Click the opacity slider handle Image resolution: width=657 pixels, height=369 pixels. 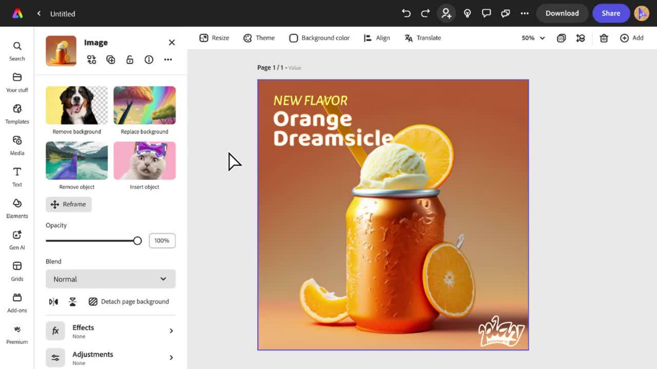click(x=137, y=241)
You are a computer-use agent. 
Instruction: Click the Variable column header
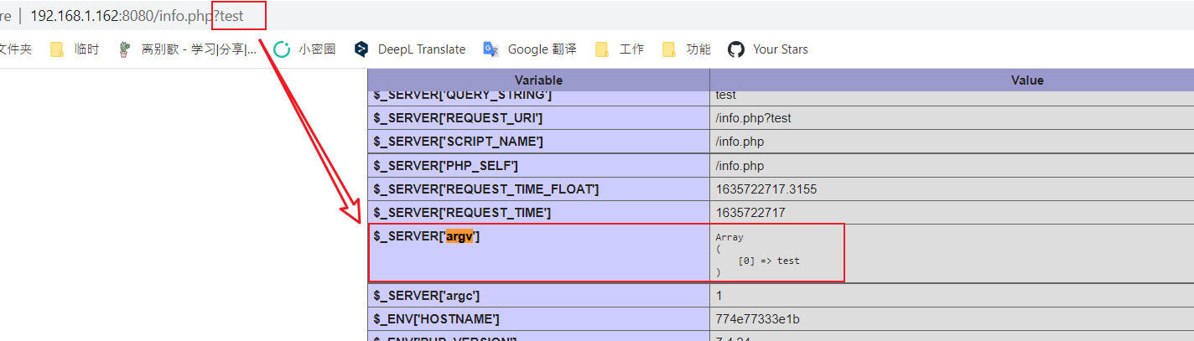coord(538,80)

---

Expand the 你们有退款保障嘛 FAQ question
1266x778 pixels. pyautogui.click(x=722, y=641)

◆ Set task ◆
Can you update the lines starting with the one containing "You are a computer-use agent." and going on through the one containing "coord(538,80)", replacing "Variable" with "Category" and changing nothing else? Give only those lines, and leave the pictures out.

◆ Task output ◆
You are a computer-use agent. 
Instruction: Click the Category column header
coord(538,80)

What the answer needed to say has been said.